De afgelopen jaren heb ik veel mensen op de vlucht ontmoet, ook in Nederland, en op verschillende manieren geprobeerd om ze een stem te geven. Ik heb gezien hoe ze gemangeld werden in asielsystemen en moedwillig in diepe kuilen geduwd werden.
Naar Zohrehs voorbeeld ben ik kinderen die alles kwijt zijn boeken gaan geven. Zij die hier als vluchteling aankomen worden nu verwelkomd met onze verhalen. In hun moedertaal. In de hoop dat ze de gruwelen van oorlog, vervolging en vlucht even kunnen vergeten en hier weer kind mogen zijn.

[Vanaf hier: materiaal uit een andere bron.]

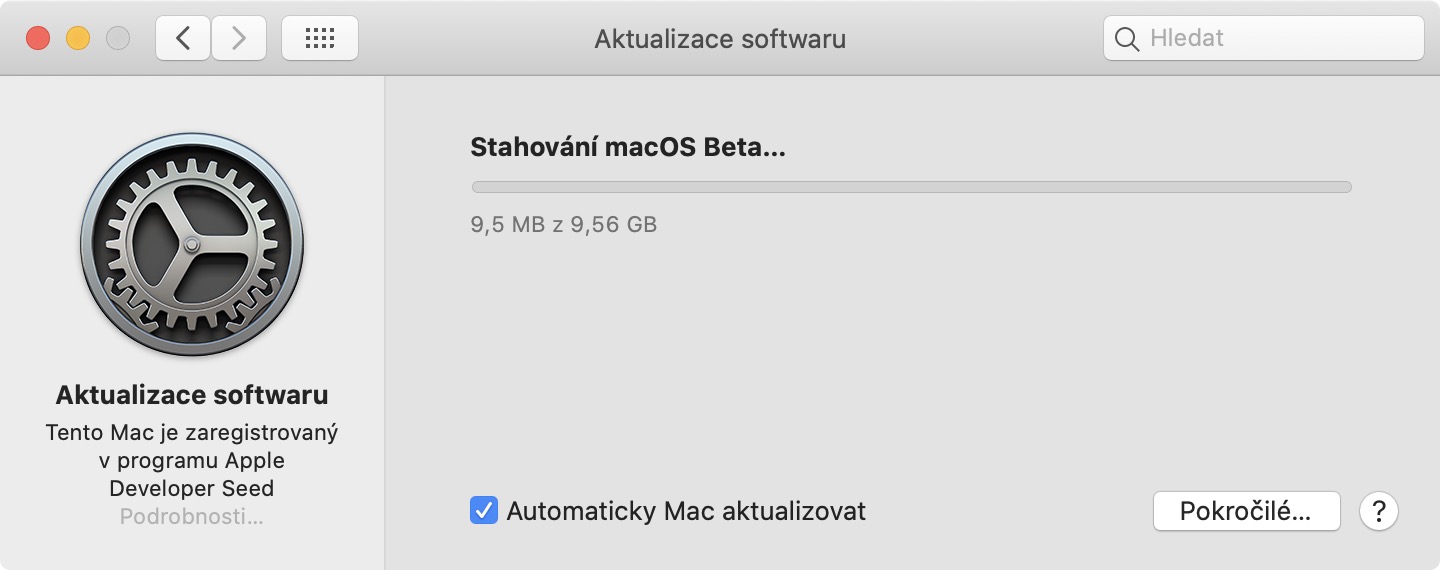
Task: Click the magnifying glass search icon
Action: 1127,39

Toen u mij telefonisch feliciteerde in augustus, minister Bruins, zei u tegen me dat u net als ik doordrongen was van het belang van cultuur in het algemeen, en kinderliteratuur in het bijzonder. Maar vreemd genoeg zei u ook dat u na de komende vier jaar vermoedelijk de meest gehate cultuurminister ooit zal zijn. Het was alsof u bij voorbaat uw excuses aanbood voor wat ons tijdens uw regeerperiode te wachten staat.
Ik snap dat je water bij de wijn moet doen als je in de politiek zit, maar het gaat hier over iets waar geen compromissen mogelijk zijn: het gaat over kinderen. En over de toegankelijkheid van literatuur en het vrije woord voor iedereen.

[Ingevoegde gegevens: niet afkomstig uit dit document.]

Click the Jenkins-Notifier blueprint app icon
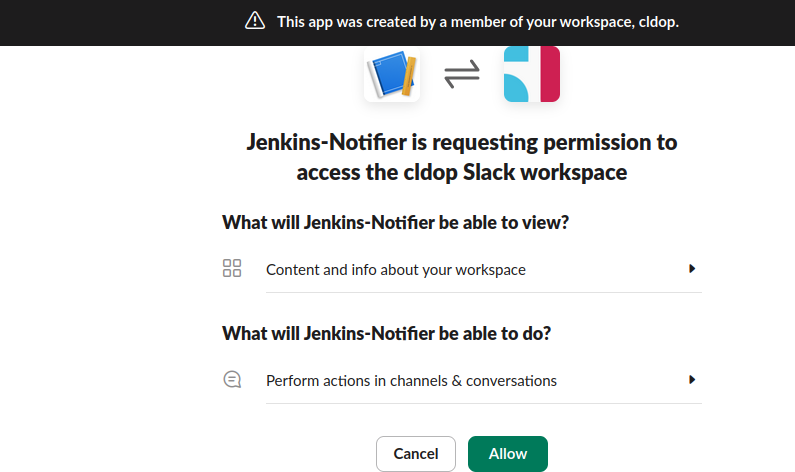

Mijn hele werkende leven ben ik omringd geweest door mensen die weten wat de helende kracht van kunst kan zijn en die hier compromisloos voor streden en soms zelfs hun levens voor riskeerden. Zij hebben mij gevormd en geïnspireerd tot veel van het werk waar het vandaag over gaat.
Een aantal van die compromisloze strijders zitten hier in de zaal. En ze staan hier vanavond op het podium. Zij zijn de bruggenbouwers in een steeds meer polariserend Nederland.
Maar in plaats van de kracht van de Nederlandse cultuur te omarmen komt het woord ‘kunst’ niet eens voor in het regeerakkoord en de miljoenennota.
U draagt een zware verantwoordelijkheid voor een hele generatie opgroeiende kinderen. Soms denk ik dat niet echt doordringt, of zelfs wordt ontkend, wat het wezenlijk belang van cultuur is, voor iedereen maar al helemaal voor kinderen. Als u werkelijk, wat ik echt wil geloven, doordrongen bent van het belang van kinderliteratuur, literatuur in het algemeen, en het vrije woord, dan zou u de BTW op boeken moeten afschaffen. Onder meer Groot-Brittannië, Ierland en Noorwegen zijn ons voorgegaan. Het mag niet zo zijn dat alleen kinderen met rijke ouders een kinderboek kunnen kopen. Kinderboeken zijn bedoeld voor alle kinderen!
Ik denk dat ik mijn punt nu wel gemaakt heb.
En ik ben niet vergeten dat dit een dankwoord is.
Daarom wil ik u nu heel hartelijk bedanken voor deze prachtige prijs en voor het grote geldbedrag dat ik naar eer en geweten zal gaan besteden. Het zal niet moeilijk worden daar een goede bestemming voor te vinden.
Ik wil de jury uit het diepst van mijn hart bedanken dat ze mij uitkozen als laureaat.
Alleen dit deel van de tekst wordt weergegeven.